--- OBJECTIVE ---
Output the lines from the one containing "Given: Click the keyword search input field" through the one containing "Action: coord(535,492)", inclusive, reproducing each line verbatim.

--- DATA SECTION ---
** Start **

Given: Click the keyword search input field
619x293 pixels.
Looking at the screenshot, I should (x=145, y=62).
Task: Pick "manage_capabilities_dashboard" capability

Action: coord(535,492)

** End **
** Start **

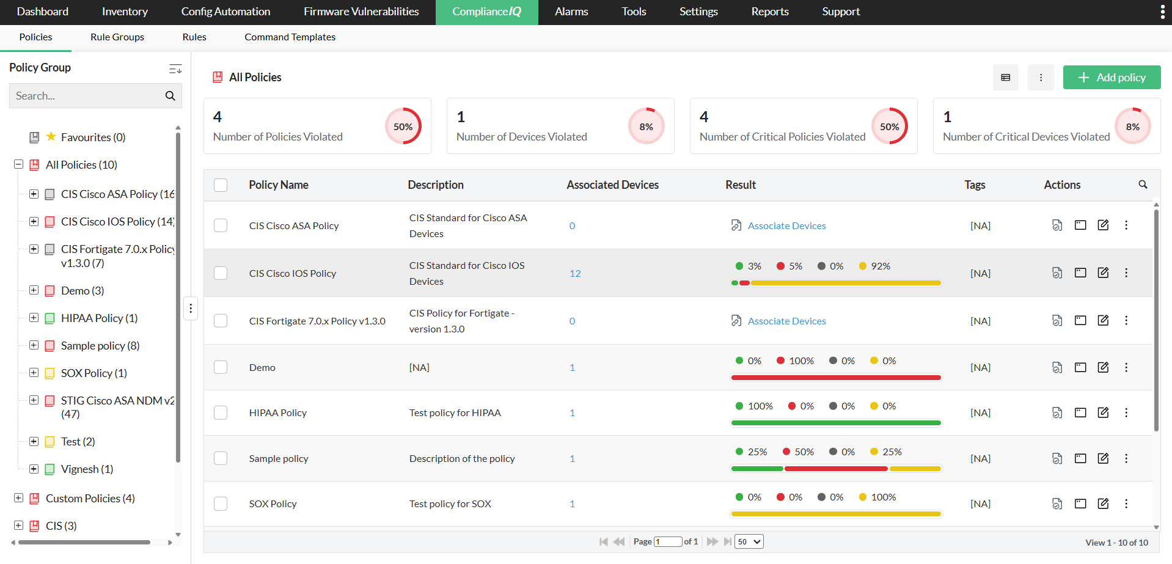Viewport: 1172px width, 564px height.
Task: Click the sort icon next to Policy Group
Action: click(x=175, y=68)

** End **

--- SOLUTION TO THIS PROBLEM ---
Given: Click the keyword search input field
619x293 pixels.
Looking at the screenshot, I should (x=145, y=62).
Task: Pick "manage_capabilities_dashboard" capability

Action: coord(535,492)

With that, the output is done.